* **Activities**
**1.** Answer these questions from the article on Moog's second-quarter results:
(a) At what price did Moog's stock close after falling 7 cents?
(b) What were the company's sales for the quarter that ended in March?
(c) What did operating profits fall to at the aircraft controls business?
**2.** Please write a continuation of the article on Moog's second-quarter results, starting after its last paragraph.

* **Reading passage**
>>>
Moog Inc. chief executive Robert T. Brady was a "very happy camper" on Friday.
The Elma aerospace company reported second-quarter profits that beat analyst forecasts by a penny and were up 14 percent from a year ago, despite $10 million in research and development expenses that cut operating profits in its aircraft controls business. Sales grew at all of Moog's main businesses, and the company hiked its earnings guidance for the current fiscal year by 2 cents per share.
"There wasn't any bad news," he said. "We're a bunch of different businesses and they're all doing well at the same time. That's not the typical situation historically."
But while Brady was happy, investors were subdued, pushing Moog's stock down by 7 cents to $43.33 as the increase in the company's earnings guidance still left it a penny less than the $2.33 per share that analysts surveyed by Thomson Financial/First Call already were expecting.
Brady said Moog intentionally takes a "slightly conservative" approach in putting together its earnings guidance, which is why it could lag behind the estimates of analysts who take a more aggressive view of the company's business.
"The guidance we put out is not intended to be the best set of numbers possible," Brady said. "We don't want to disappoint anybody."
Brady said he wasn't disappointed by the company's second-quarter performance. Moog's profits jumped to $24.5 million, or 57 cents per share, from $21.5 million, or 53 cents per share, a year earlier.
The company's sales grew by 19 percent to $385 million during the quarter that ended in March from $322 million a year ago, as revenues increased by at least 14 percent in each of its four main businesses.
Operating profits fell by 11 percent to $14.6 million at Moog's aircraft controls business, despite a 14 percent increase in sales to $146 million, because of $10 million in R&D expenses, mostly for the company's work on Boeing's new 787 jet.
<<<
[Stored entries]
>>>
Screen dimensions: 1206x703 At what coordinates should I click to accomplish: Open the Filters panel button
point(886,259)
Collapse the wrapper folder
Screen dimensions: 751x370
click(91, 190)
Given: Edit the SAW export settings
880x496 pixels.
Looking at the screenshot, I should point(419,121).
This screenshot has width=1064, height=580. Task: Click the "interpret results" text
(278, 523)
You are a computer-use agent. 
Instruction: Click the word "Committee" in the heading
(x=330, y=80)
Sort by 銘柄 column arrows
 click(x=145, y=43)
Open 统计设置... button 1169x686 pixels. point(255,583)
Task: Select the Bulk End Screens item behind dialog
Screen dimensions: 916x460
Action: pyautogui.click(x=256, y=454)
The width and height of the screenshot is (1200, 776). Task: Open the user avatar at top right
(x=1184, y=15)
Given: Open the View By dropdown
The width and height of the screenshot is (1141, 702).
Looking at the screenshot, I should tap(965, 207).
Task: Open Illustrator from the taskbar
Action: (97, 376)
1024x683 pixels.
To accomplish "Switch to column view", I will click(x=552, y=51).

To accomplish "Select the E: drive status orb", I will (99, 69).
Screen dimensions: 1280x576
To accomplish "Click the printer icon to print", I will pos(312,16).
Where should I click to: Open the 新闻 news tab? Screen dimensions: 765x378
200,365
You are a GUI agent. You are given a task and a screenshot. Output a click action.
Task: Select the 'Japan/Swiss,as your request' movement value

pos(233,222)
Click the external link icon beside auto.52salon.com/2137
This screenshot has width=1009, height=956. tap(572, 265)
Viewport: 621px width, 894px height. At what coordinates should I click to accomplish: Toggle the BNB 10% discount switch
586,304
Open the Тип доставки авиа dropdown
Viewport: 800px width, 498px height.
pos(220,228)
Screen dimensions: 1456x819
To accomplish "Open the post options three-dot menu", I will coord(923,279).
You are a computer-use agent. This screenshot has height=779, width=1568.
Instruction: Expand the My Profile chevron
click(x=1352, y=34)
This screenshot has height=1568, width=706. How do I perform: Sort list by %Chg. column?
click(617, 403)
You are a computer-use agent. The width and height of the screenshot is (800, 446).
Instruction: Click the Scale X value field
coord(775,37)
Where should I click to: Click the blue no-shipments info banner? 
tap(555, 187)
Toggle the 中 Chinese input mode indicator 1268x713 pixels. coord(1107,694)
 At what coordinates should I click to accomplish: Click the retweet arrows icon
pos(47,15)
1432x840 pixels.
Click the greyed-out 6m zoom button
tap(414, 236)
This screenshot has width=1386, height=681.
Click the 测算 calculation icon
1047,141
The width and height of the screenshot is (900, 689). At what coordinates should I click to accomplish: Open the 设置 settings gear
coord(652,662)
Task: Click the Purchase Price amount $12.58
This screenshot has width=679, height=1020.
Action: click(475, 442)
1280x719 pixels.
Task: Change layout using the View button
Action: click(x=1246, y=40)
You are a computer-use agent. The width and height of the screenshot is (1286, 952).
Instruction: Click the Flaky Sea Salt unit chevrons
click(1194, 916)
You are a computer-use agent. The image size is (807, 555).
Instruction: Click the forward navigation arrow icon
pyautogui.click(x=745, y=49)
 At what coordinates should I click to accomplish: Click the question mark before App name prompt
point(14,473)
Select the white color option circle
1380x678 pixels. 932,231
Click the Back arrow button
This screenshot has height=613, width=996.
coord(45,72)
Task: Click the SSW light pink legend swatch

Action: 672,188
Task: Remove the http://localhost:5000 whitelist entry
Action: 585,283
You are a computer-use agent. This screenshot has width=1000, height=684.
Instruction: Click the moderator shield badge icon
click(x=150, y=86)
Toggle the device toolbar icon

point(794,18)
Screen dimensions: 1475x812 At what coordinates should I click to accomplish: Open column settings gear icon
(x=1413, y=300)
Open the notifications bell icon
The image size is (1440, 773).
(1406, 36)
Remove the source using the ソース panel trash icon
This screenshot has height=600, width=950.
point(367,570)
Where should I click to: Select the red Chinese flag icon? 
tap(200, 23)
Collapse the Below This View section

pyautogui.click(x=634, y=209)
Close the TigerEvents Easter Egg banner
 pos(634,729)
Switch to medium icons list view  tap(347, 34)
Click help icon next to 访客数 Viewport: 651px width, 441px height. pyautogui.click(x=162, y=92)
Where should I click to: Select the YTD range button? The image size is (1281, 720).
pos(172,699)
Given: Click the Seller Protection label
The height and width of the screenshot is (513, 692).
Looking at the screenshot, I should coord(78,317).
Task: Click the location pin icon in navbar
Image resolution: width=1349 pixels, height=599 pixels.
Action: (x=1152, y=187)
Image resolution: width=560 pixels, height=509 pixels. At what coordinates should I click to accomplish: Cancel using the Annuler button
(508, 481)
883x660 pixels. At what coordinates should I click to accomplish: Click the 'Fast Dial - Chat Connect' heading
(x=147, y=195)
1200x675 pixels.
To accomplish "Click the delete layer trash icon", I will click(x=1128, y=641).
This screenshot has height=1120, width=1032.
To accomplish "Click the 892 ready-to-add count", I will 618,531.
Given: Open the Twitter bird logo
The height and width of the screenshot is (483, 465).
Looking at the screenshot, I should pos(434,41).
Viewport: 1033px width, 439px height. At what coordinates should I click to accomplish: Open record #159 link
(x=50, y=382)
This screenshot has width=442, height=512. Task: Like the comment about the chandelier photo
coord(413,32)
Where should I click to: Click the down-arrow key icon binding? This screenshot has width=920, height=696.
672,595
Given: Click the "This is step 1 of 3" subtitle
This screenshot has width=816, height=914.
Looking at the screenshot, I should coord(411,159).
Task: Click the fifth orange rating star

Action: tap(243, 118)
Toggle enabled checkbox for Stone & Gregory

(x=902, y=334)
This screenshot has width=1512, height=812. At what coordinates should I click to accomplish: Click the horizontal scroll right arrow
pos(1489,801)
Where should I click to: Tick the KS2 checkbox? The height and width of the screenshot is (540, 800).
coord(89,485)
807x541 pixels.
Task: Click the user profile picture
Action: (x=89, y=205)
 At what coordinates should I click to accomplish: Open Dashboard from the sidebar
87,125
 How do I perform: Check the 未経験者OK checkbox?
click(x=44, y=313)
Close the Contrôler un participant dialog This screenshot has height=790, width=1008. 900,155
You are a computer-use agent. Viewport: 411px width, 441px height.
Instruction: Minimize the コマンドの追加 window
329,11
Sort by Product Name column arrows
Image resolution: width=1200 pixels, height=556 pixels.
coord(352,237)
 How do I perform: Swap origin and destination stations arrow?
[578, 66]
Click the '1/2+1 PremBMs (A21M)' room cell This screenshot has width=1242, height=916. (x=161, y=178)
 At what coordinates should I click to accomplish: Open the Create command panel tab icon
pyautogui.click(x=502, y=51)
<<<
* **Task results**
**1.**
(a) $43.33
(b) $385 million
(c) $14.6 million

**2.**
"We're spending a lot of money on development, and we can afford it because all of our businesses are going good," Brady said.
While commercial aircraft division sales soared by 47 percent, largely because of components used on Boeing jets, Moog's military aircraft component sales were hurt by a 31 percent drop in work on the Joint Strike Fighter program as the jet's development program advances.
Moog's space and defense business increased its operating profits by 52 percent to $7.1 million as sales grew by 21 percent to $47 million, buoyed by a 39 percent jump in commercial satellite component sales and increased work on the U.S. Marine Corps' Light Armored Vehicle and the Army's Future Combat Systems program.
Moog's newly-formed medical devices business earned $1.1 million on $11.7 million in sales. Brady expects the medical device business to generate about $80 million in annual sales and a profit margin of around 20 percent beginning in the fiscal year that starts in October.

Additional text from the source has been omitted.